The shelter that gives wine to alcoholics - nailer
http://www.theguardian.com/society/2016/apr/26/homeless-shelter-ottawa-gives-wine-to-alcoholics
======
vintermann
> Windsor’s lifestyle was not only self-destructive and devastating to his
> family, it was also costly to Canada’s taxpayers. A trip to the hospital
> cost $243 for the ambulance, and $250 for a doctor’s assessment. Going to
> the police station cost $256 for just one officer to talk to him and make
> notes.

Costly to him, costly to society, but profitable for some. Addicts are
immensely profitable customers. At least in Ontario with its state-run
monopoly stores, some of it goes back to those who pay. But much of the profit
goes to producers.

Here in Norway we have state monopolies on both alcohol (above a certain
%a.c.) and gambling. Control with the profit motive was once cited as a reason
for these monopolies, but that has long since fallen by the wayside - now they
are run as for-profit corporations, even with the state as owner.
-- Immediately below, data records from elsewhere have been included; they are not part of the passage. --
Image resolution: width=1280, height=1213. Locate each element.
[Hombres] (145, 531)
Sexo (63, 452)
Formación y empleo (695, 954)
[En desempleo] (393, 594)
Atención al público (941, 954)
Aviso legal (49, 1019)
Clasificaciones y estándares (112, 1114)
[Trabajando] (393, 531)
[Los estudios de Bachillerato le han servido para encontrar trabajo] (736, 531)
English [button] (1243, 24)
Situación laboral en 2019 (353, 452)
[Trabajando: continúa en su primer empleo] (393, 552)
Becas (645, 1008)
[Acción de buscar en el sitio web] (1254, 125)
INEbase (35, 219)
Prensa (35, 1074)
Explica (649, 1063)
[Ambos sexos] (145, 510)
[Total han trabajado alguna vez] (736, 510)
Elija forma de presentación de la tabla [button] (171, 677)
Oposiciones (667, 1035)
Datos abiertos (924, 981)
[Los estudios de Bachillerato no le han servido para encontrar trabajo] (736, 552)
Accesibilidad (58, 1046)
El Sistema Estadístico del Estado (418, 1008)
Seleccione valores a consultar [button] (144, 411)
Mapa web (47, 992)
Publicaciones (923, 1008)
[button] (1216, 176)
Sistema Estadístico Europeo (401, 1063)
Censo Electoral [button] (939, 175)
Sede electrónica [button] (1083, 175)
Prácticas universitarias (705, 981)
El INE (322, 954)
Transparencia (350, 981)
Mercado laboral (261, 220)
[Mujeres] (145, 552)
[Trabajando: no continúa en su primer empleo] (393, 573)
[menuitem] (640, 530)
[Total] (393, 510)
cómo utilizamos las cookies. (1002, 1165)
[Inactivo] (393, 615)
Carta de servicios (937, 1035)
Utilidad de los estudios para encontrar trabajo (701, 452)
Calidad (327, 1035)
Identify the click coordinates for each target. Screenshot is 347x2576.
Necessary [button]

A newspaper recently got hold of a leaked memo from the gambling monopoly
where they discussed how much they would lose by setting a maximum loss
threshold per month. They estimated that a loss limit of 15000 NOK (about 1800
USD) per month would cost them about 400 million NOK per year. That's assuming
all those so limited would keep losing the 15000 per month, and it's just the
top 1% so of users.

The alcohol and gambling industries may talk warmly of responsible use of
their products, but truth is that their profits come overwhelmingly from
extreme abuse. One customer like Windsor is worth maybe a hundred moderate
drinkers. I don't think they're going to give that up willingly - in a sense,
they're as addicted as their customers!